AIM: Rewrite the rows below with "click action" swapped for "tap action", keeping everything else the same and omitting the pictures.

** start EXTRACTED INFORMATION **

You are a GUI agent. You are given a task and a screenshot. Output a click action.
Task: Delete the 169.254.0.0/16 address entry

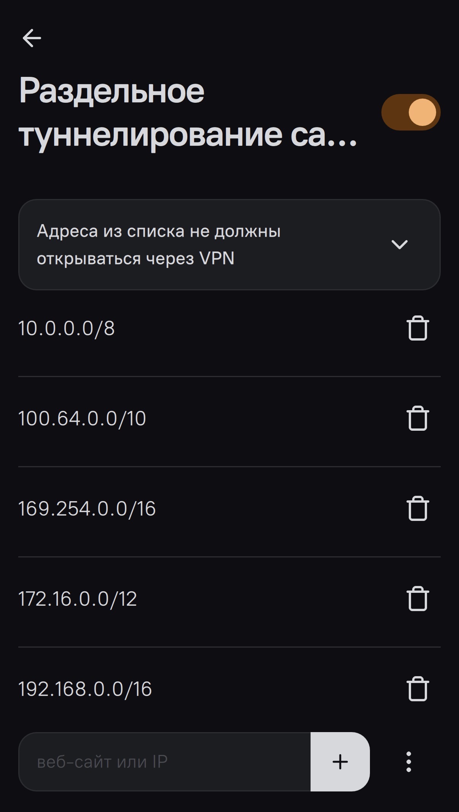coord(418,509)
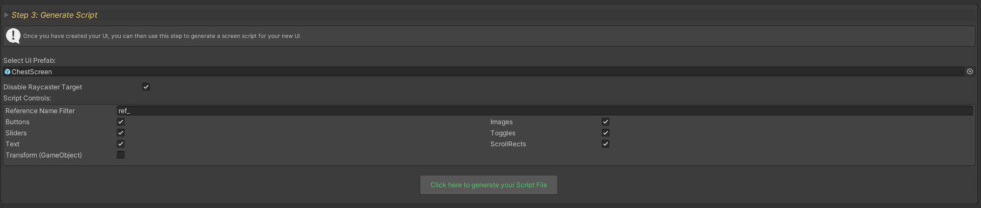Click the Script Controls label
The width and height of the screenshot is (981, 208).
[27, 98]
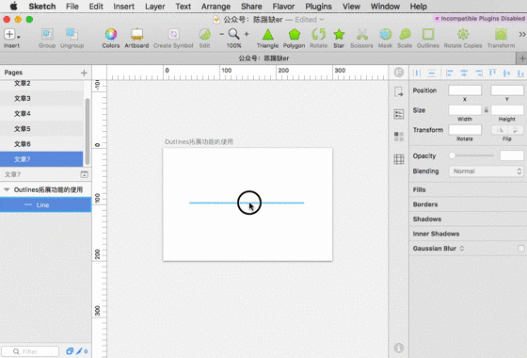Toggle the size proportions lock
527x358 pixels.
(486, 110)
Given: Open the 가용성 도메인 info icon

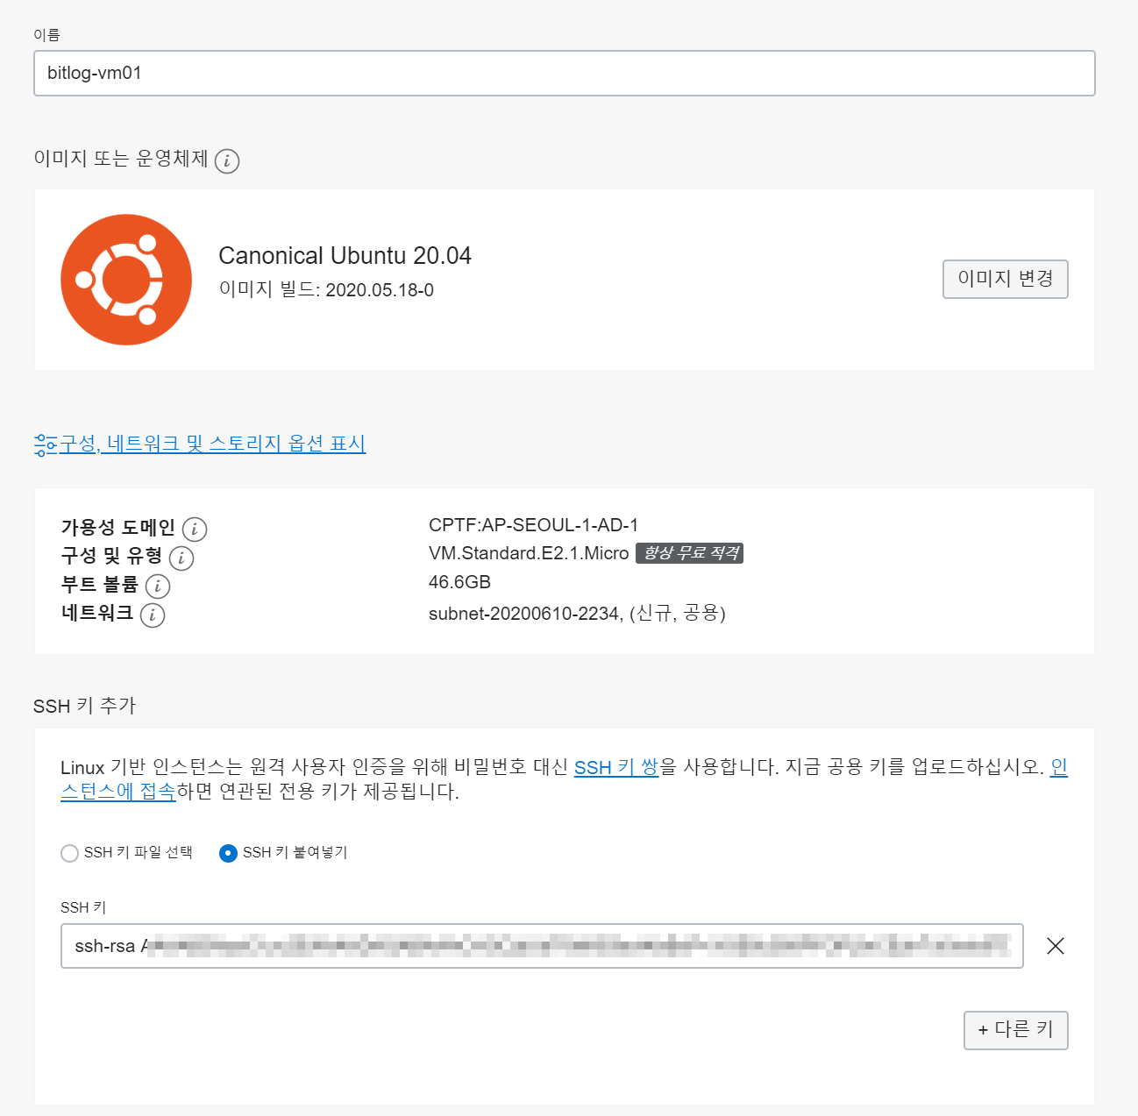Looking at the screenshot, I should pos(195,530).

** end EXTRACTED INFORMATION **

RESULT OF THIS EXERCISE:
You are a GUI agent. You are given a task and a screenshot. Output a tap action.
Task: Delete the 169.254.0.0/16 address entry

coord(418,509)
Click the Script Controls label
The width and height of the screenshot is (981, 208).
[27, 98]
Toggle the size proportions lock
527x358 pixels.
(486, 110)
Given: Open the 가용성 도메인 info icon

Looking at the screenshot, I should pos(195,530).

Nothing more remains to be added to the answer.